First, the ARW in any Adobe converter has some edits.
Yes, the image is a relatively low ISO which doesn't matter, but the capture is massively under-exposed, so there is noise. A product that does show us the raw without edits in RawDigger and the noise and underexposure is reported:
The blue overlay shows black clipping of the raw data, no edits. Something you can't gauge in LR/ACR.
The 63% of just the red channel is underexposed/clipped to black.
The topic heading Noisy images even at low ISO from Lightroom and ACR, isn't accurate. The noise is due to your exposure, and Adobe Camera Raw has no role here.
So now the issue becomes, Noise Reduction in two differing products. We can go there if you want; look at the NR options in Adobe Camera Raw that might help get it closer or better than C1. But the noise isn't due to Adobe Camera Raw or low ISO. ISO has no (direct) effect on exposure.
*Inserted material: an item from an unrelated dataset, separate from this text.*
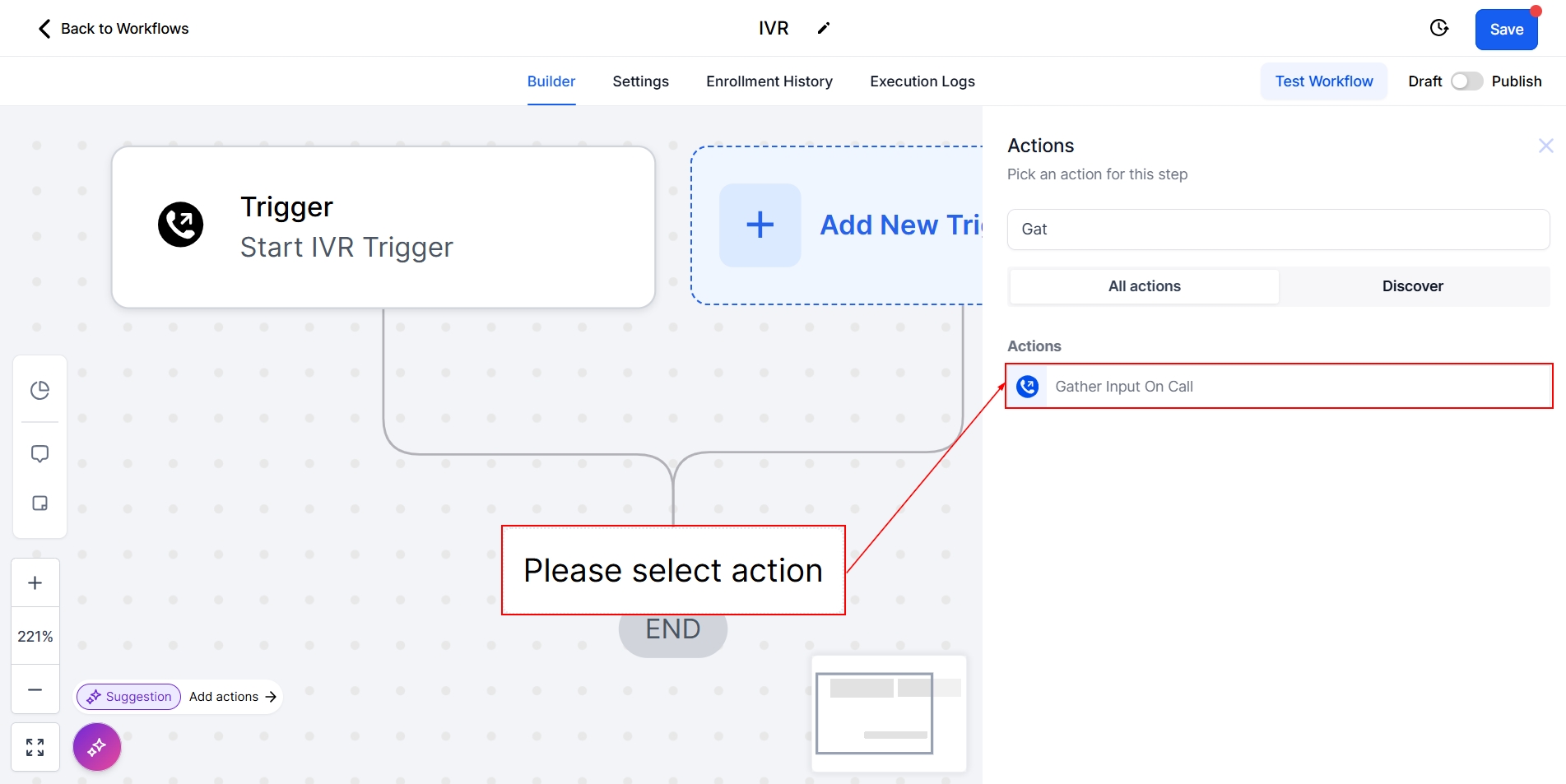
Task: Open the stats pie chart icon
Action: click(x=39, y=390)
Exposure is only two attributes that control how much light strikes the sensor: Aperture and Shutter. Auto exposure can cause underexposure which is what we see here, and that's why the image is noisy.
A lower ISO can produce far more noise than a higher ISO:
So again: now the issue becomes, Noise Reduction in two different products, and maybe you want to try the new Denoise features in Adobe Camera Raw.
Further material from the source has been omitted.